*Task 1*
Answer these about the text on biology's dark matter:
(a) The science writer of which magazine wrote the opening quotation?
(b) In which scientific journal was the article on the DNA study published?
(c) About what percentage of DNA did genes make up?
*Task 2*
Please reproduce part of the text on biology's dark matter word for word. Begin at the words "Has science really" and stop after "such scientific humility?".
*Task 3*
Write the next part of the text on biology's dark matter, starting after its last sentence.

*Quoted passage*
+---+

Has science really 'Got it all worked out?
Biology's Dark Matter
"Biologists have gone from thinking that they know what is going on in their subject to suddenly realising that they barely have a clue". You may be surprised to discover that this wasn't written by a young earth creationist, but rather by the science writer of the Economist magazine. They even go on to say, "It is beginning to dawn on biologists that they may have got it wrong". Now, if you're anything like me, and interact with people who have read a little Dawkins, and who claim that 'science has it all worked out', then this is useful material - but why is the Economist demonstrating such scientific humility?
They have done it in response to an article recently published in the scientific journal, Nature. The article revealed the results of a major study into the precise workings of DNA: the double helix that holds the blueprint for life. Previously, we knew that DNA was made up of genes that produce the proteins we need to live. This is what we thought DNA was about - a gene machine. However, such genes only made up about 4% of DNA, the rest was considered 'junk' - which has prompted more than one commentator to suggest that even if God did create life, he wasn't particularly efficient.

+---+

*Data*
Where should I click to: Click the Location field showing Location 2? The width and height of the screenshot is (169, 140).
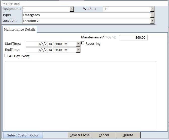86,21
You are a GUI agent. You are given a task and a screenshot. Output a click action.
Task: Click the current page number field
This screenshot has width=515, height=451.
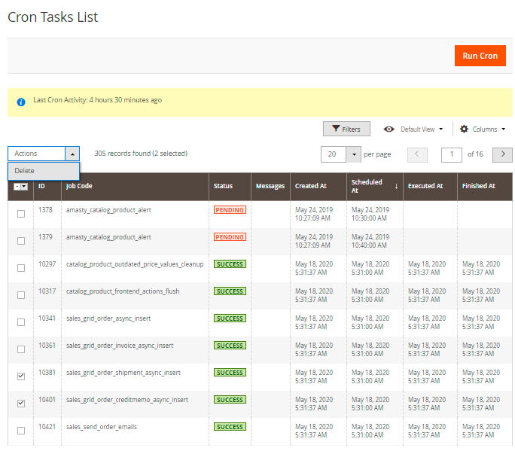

+---+

*Result 1*
(a) The Economist
(b) Nature
(c) About 4%

*Result 2*
Has science really 'Got it all worked out?
Biology's Dark Matter
"Biologists have gone from thinking that they know what is going on in their subject to suddenly realising that they barely have a clue". You may be surprised to discover that this wasn't written by a young earth creationist, but rather by the science writer of the Economist magazine. They even go on to say, "It is beginning to dawn on biologists that they may have got it wrong". Now, if you're anything like me, and interact with people who have read a little Dawkins, and who claim that 'science has it all worked out', then this is useful material - but why is the Economist demonstrating such scientific humility?

*Result 3*
However, the Nature study looked in detail at 1% of our whole DNA, and discovered that large tracks of DNA, far from being 'junk', are actually really important in regulating how our genes work. In particular, significant stretches of this so-called 'junk' DNA produce another molecule (RNA) that switches off and on our genes.
This revolution in our picture of DNA is so significant that we may have to change entirely what we think DNA is about. The Economist front page called this, "Biology's Big Bang". But I think the better analogy is 'Biology’s Dark Matter'. Dark Matter is that stuff in the universe that we know almost nothing about, other than the fact that - together with Dark Energy - it makes up 95% of the universe. It would seem that the function of DNA is in a broadly similar camp.
So next time your Dawkins-reading-friend tells you that 'science has it all worked out', I suggest you point them in the direction of the Nature article, or even the Economist commentary. (You might also draw their attention to this month's Scientific American, which highlights the fact that we still have no real idea how life began, and where the atheist author of the article calls Dawkins' account "fundamentally flawed"). In addition, to those who argue that God wasn't particularly efficient in creating DNA that was 96% 'junk', you may want to suggest that the only junk around was our limited understanding of what God had actually done.